= Black money scam =

Type of confidence trick; variation of what is known as advance fee fraud

The black money scam, sometimes also known as the "black dollar scam" or "wash wash scam", is a scam where con artists attempt to fraudulently obtain money from a victim by convincing them that piles of banknote-sized discoloured paper are real United States dollars that have been stained or dyed. Some scammers claim the money was dyed after it was seized by the Drug Enforcement Administration during investigations, and has been stained to prevent it being circulated back into the world economy. As a form of misdirection, the scammer will often assert that the money itself is worthless, thus the victim is persuaded to pay upfront fees to purchase expensive chemicals to remove the dye, with the promise of a share in the proceeds after all the money has been thoroughly cleaned. The black money scam is a variation of what is known as advance fee fraud.

==Chemicals used==
A Ghanaian native caught perpetrating the scam revealed the tricks of the trade to ABC News Chief Investigative Correspondent Brian Ross. Authentic US$100 bills are first coated with a protective layer of glue, and then dipped into a solution of tincture of iodine to stain it completely black. The bill, when dried, looks and feels like black construction paper.

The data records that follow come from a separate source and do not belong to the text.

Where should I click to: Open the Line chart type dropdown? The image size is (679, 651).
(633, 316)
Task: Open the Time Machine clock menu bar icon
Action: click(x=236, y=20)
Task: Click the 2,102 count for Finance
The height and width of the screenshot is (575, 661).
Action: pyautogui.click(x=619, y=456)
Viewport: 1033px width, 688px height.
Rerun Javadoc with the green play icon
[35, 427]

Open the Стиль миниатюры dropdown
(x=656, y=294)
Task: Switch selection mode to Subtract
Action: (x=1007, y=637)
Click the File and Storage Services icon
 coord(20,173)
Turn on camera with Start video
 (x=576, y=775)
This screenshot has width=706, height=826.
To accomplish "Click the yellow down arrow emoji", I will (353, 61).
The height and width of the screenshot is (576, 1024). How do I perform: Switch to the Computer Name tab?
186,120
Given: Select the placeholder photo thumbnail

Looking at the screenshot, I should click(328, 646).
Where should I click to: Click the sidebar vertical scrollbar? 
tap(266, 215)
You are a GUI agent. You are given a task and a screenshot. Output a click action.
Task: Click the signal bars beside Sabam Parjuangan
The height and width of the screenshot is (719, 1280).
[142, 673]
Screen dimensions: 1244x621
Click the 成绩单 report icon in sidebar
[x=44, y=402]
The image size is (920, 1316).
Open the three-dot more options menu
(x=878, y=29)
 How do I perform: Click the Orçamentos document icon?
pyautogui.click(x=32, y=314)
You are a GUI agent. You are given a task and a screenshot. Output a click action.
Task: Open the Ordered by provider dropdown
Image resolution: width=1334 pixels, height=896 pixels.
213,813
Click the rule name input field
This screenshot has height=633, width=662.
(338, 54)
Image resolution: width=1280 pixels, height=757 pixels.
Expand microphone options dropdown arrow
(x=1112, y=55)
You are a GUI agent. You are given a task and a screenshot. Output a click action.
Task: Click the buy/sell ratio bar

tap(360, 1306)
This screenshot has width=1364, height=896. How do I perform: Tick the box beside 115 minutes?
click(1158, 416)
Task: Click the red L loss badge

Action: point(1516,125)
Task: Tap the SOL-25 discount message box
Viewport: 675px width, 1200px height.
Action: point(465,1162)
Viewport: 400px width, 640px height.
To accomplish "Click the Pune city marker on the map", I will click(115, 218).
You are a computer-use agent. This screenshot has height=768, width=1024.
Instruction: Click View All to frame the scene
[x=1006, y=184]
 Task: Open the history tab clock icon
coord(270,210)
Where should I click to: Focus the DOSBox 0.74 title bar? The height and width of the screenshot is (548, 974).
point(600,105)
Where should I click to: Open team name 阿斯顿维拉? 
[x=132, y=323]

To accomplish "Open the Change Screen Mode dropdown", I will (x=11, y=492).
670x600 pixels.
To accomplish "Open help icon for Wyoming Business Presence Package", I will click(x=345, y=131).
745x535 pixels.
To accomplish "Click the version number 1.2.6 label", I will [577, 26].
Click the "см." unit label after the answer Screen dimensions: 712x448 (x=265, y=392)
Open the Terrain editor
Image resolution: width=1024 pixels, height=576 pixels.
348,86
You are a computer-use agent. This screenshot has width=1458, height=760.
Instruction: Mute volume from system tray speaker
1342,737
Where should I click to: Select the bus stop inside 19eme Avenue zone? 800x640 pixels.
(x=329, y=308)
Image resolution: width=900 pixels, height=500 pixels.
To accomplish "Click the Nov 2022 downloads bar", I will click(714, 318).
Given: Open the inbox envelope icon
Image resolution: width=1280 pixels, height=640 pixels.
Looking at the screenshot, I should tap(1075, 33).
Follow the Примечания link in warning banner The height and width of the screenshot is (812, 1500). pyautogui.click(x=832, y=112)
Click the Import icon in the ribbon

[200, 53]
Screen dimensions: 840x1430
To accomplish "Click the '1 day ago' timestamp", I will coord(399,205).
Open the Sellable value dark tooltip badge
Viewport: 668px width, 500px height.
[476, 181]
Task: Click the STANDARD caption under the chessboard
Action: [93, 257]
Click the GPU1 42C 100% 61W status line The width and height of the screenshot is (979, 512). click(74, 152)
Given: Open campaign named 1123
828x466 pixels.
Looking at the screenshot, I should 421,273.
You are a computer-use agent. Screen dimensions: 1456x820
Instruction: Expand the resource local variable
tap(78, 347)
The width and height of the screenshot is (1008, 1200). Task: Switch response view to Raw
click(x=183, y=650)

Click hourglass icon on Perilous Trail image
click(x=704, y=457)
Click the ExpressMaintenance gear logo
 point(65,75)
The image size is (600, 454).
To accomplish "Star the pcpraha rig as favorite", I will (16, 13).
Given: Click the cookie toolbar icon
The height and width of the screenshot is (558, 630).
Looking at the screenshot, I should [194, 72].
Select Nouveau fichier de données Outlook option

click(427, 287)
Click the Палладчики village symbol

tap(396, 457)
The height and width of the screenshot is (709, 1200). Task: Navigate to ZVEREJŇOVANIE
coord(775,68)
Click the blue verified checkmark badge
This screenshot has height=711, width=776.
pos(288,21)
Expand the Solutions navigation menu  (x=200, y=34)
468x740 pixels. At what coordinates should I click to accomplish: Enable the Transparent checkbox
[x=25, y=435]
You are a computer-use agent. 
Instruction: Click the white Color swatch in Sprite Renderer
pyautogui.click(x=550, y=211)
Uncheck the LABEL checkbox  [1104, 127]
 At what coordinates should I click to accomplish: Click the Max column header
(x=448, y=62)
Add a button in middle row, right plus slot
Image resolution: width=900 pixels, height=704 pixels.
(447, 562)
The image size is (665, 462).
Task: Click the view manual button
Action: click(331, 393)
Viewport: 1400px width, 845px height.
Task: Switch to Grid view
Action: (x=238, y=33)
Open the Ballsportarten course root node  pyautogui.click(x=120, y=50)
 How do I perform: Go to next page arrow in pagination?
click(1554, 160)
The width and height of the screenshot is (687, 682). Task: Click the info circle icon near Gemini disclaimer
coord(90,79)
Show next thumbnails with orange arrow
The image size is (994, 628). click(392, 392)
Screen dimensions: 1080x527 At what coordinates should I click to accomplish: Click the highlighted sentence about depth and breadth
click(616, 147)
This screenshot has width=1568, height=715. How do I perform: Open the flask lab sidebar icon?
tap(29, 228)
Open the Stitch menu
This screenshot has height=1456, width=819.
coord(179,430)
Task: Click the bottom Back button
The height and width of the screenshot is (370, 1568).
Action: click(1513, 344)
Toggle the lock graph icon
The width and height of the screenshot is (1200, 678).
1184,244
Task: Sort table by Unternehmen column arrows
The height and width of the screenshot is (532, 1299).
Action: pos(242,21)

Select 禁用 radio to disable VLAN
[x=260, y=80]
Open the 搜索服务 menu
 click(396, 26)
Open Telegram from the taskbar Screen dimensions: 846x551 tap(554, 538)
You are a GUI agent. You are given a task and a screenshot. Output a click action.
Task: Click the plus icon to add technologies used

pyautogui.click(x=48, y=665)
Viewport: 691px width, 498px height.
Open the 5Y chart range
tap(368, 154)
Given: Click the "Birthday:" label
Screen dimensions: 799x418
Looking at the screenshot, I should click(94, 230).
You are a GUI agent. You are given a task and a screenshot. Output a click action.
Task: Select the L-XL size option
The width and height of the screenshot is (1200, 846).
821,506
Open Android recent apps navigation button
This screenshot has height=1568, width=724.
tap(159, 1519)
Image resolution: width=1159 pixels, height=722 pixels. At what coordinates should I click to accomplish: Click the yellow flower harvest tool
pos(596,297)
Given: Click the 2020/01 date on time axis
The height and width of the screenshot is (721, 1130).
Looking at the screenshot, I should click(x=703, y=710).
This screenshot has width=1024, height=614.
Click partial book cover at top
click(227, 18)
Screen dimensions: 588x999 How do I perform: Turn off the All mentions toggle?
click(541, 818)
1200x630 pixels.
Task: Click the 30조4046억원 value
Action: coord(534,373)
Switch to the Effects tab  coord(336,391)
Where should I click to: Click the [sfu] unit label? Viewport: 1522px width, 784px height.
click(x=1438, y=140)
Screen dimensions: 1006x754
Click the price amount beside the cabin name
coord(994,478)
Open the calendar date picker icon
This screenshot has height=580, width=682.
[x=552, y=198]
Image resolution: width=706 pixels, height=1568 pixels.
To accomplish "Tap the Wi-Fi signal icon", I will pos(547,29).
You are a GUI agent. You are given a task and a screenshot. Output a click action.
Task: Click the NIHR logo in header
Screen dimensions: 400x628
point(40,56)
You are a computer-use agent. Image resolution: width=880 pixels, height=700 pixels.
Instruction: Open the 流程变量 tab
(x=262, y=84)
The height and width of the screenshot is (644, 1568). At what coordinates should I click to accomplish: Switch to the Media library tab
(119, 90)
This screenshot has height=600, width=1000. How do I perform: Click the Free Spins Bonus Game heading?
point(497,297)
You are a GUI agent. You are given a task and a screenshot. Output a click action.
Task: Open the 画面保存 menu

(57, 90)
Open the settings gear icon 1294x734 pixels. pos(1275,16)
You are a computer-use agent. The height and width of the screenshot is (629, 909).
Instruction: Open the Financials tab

From a mass of banknote-sized sheets of real construction paper, the victim is invited to pick a "note" at random for cleaning by the scammer, where it is then switched via sleight of hand with the iodine-coated US$100 bill. The scammer then sprays on a light coat of an unidentified chemical, which removes the dye to reveal the banknote. The "magic cleaning solution" is actually crushed vitamin C tablets dissolved in water. In another arrest, ordinary raspberry drink mix was found to be the "magic cleaning solution". Solutions of calcium hydroxide and magnesium hydroxide have also been used as washing agents in the scam.